Day after day, the stunning story of young Morgan Lane Arnold has unfolded in the pages of The Baltimore Sun, with each revelation only making key elements of this bloody crime more and more mysterious.

Here are some of the core details. Sometime after 4 a.m. on May 10, Arnold’s boyfriend allegedly stabbed her father to death. The boyfriend told police that Arnold left a sliding door unlocked and urged him, in a barrage of personal messages, to kill her dad while he slept — so that the youngsters could flee as a couple. The girlfriend of the divorced dad managed to escape the attack.

In a recent update, the Sun team noted — no surprise here, in this day and age — that Arnold had previously been diagnosed with an anxiety disorder and Asperger’s syndrome. Her parents had radically disagreed with one another on the prickly issue of how to treat her condition, in terms of medication, counseling and a strategy for mainstream schooling.

How much of the following information — the overture for this latest chapter in the drama — will surprise readers who have been paying attention to tragic news stories of this kind?

Morgan Lane Arnold, an emotionally frail 14-year-old freshman, navigated the hallways of her Howard County high school each day filled with anxiety, unable because of a learning disorder to decipher the social cues, jokes and emotions of her peers.

Her preferred environment, often accented by a Japanese anime soundtrack streaming through snug earplugs, featured a mix of fairies, mermaids and vampires, according to her mother. They were the protagonists of a digital realm where she said she was “practicing making friends” through role-playing games and social media.

“Her electronic communication devices were her world,” Cindi Arnold said in an interview last week, the first extended comments since Morgan and her boyfriend were charged with murdering her father, Dennis Lane, in his Ellicott City home. “That is how she felt comfortable interacting with her peers.”

So what makes this a GetReligion story? Is there a religion ghost in this tale?

I will say, right up front, that I am not sure. After the initial reports, I kept reading — expecting a religion shoe to drop in this tragedy.

Things to do —
- 1) Transcribe the stretch of the Morgan Lane Arnold excerpt from "In a recent" through "of this kind?".
- 2) In the Morgan Lane Arnold excerpt, condense the paragraph beginning "Here are some of the core details" into a short bulleted list that keeps its main facts.
Rely on the excerpt alone for what follows.

Stored data entries —

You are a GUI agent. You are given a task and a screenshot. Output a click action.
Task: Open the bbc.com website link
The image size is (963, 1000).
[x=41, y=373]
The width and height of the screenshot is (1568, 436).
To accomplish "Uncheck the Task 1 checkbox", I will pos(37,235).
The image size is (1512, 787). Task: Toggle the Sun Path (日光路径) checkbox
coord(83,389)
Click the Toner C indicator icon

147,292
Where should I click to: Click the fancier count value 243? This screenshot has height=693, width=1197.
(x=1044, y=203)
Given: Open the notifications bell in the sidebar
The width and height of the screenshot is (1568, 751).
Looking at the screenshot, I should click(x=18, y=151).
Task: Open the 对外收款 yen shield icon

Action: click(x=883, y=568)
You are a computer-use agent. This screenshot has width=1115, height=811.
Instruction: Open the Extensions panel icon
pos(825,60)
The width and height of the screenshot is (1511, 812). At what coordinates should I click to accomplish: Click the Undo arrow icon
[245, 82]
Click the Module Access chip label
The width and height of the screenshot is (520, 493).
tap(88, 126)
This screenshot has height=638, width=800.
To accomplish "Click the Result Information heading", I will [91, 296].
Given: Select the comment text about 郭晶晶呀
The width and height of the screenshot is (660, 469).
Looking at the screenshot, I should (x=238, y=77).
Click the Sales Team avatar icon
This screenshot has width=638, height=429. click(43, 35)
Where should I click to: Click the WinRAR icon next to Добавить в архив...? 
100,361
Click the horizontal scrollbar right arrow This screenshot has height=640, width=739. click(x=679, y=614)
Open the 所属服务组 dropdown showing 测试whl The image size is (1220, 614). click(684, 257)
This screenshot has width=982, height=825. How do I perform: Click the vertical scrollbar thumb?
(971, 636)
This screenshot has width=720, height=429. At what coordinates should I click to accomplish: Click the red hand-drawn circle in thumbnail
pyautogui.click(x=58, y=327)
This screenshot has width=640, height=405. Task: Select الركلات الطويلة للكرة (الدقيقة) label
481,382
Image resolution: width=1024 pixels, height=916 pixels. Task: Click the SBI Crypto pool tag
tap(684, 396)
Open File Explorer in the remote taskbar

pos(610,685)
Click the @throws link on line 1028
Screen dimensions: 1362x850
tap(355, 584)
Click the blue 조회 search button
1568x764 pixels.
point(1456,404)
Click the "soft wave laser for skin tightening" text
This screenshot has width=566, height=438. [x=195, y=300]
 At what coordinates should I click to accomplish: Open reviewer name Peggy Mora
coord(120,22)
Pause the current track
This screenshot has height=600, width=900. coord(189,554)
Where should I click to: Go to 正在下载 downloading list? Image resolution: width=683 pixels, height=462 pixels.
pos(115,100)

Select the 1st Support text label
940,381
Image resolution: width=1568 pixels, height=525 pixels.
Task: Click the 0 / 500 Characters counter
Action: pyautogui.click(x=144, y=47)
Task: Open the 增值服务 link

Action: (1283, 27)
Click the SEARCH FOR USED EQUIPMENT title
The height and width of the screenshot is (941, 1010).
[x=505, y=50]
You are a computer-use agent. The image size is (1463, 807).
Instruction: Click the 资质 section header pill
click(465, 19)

Solutions for each task —
- 1)
In a recent update, the Sun team noted — no surprise here, in this day and age — that Arnold had previously been diagnosed with an anxiety disorder and Asperger’s syndrome. Her parents had radically disagreed with one another on the prickly issue of how to treat her condition, in terms of medication, counseling and a strategy for mainstream schooling.

How much of the following information — the overture for this latest chapter in the drama — will surprise readers who have been paying attention to tragic news stories of this kind?

- 2)
- Sometime after 4 a.m. on May 10, Arnold's boyfriend allegedly stabbed her father to death.
- The boyfriend told police that Arnold left a sliding door unlocked.
- He said she urged him in many personal messages to kill her father while he slept so the two could flee as a couple.
- The divorced father's girlfriend escaped the attack.